We employed reporting odds ratio (ROR) to detect the signals of AKI and CKD relevant to PPIs. In current study, ROR was the degree of disproportionate reporting of AKI or CKD event for PPIs compared to the same event for all other drugs in the FAERS database. The calculation method of ROR, 95% confidence interval (95% CI) for ROR were shown in Table 5. A significant signal is detected when the report cases ≥ 3 and the lower limit of 95% CI exceed one33. Basically, the higher the ROR value, the stronger the strength of the signal13.

Table 5 Two-by-two contingency table for reporting odds ratio analyses.

We further estimated the time interval from PPIs use to AKI and CKD events occurrence. We unified the time format as yyyy-mm-dd. The time interval was calculated using event date (EVENT_DT) in the DEMO table minus drug start date (START_DT) in the THER table. To make the calculation more accurately, we excluded cases not in the period of 2004 to 2019, cases without year, month or day data in either EVENT_DT or START_DT field, and cases with earlier event date than drug start date.

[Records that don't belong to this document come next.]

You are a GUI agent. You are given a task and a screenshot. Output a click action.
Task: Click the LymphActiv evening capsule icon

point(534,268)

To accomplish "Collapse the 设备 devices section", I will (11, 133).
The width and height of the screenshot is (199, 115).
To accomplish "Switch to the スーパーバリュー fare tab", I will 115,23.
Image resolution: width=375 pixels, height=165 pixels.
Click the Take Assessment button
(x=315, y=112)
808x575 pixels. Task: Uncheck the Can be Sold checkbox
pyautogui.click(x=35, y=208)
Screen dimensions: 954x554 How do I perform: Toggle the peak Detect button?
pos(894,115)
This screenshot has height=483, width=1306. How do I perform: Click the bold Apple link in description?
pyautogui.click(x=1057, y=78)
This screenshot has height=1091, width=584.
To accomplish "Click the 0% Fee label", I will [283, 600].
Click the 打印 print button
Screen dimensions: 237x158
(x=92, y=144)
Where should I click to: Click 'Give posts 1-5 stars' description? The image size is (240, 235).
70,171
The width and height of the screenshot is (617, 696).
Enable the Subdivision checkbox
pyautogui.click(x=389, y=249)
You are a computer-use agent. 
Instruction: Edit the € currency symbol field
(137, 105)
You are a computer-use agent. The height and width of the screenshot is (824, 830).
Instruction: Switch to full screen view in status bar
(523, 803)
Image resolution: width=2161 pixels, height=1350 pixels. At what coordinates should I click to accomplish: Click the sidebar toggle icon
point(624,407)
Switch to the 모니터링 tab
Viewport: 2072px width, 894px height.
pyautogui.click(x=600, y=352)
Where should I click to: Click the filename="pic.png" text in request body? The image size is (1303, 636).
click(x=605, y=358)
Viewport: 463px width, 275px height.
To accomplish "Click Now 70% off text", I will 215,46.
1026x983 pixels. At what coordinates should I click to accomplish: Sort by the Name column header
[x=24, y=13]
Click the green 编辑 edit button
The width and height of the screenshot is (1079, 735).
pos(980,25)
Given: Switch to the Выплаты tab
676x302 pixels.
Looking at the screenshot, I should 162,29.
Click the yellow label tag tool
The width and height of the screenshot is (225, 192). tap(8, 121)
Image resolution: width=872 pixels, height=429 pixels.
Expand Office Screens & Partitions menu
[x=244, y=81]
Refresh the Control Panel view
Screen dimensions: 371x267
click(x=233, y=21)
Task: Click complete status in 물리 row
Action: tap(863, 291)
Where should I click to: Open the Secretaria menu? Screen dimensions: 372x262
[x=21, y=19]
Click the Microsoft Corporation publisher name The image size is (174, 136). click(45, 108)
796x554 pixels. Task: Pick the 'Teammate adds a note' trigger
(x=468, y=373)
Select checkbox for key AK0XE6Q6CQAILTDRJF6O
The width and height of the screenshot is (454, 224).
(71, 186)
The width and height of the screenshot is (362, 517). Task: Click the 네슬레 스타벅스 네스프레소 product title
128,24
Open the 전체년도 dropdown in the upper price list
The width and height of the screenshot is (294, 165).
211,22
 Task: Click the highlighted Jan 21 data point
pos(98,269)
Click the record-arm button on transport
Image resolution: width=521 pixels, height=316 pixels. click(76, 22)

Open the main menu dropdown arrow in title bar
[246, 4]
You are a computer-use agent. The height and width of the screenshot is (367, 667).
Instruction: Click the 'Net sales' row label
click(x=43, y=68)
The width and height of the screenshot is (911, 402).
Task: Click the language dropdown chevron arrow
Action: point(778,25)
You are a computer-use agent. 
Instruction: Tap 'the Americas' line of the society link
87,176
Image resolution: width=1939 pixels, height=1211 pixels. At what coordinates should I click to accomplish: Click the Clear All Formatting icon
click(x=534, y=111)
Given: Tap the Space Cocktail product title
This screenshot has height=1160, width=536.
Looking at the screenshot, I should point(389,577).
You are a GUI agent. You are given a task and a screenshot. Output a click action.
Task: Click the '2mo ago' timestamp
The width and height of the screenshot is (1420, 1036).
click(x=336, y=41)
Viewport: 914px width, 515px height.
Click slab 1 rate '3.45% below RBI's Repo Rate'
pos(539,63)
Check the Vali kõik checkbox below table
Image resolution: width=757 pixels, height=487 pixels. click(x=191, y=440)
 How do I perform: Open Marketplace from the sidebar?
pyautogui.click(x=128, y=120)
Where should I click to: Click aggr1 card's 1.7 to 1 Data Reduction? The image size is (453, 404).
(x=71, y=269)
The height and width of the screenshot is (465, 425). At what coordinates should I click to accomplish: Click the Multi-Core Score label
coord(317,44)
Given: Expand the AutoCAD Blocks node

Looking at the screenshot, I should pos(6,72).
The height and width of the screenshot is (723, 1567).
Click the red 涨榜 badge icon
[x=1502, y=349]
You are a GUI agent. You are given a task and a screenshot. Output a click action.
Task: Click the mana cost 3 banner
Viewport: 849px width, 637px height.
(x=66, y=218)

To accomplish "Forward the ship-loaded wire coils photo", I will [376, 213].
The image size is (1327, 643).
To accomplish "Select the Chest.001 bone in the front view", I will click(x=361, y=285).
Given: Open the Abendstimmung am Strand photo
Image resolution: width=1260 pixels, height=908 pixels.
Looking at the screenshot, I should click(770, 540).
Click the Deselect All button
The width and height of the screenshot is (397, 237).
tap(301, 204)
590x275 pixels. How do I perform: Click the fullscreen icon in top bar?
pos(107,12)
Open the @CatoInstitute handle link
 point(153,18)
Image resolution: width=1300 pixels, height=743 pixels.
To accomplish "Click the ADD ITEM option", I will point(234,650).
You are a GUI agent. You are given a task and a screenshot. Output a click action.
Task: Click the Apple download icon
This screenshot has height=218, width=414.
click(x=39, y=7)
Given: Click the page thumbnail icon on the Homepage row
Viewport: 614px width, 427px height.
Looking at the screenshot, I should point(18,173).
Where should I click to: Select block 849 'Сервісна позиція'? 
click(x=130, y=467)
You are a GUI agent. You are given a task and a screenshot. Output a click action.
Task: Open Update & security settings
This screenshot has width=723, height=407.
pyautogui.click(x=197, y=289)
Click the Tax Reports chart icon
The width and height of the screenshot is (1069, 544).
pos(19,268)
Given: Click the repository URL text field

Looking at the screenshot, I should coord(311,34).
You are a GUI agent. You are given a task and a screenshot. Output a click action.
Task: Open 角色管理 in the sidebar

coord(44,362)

We also analyzed patient outcomes for the events, including death, life-threatening, hospitalization and disability for the PPIs associated AKI and CKD cases. If a case reported more than one outcome, we kept the worst one, for instance, one case reported both death and life-threatening, we removed the life-threatening one.

Finally, we analyzed PPIs daily dose and compared to the defined daily dose (DDD) recommended by the world health organization (WHO) or the label dose.

The statistical analyses were conducted by SPSS version 20.0 (IBM corporation, Armonk, New York, USA) and GraphPad prism version 8.0.2 (GraphPad Software, San Diego, California, USA).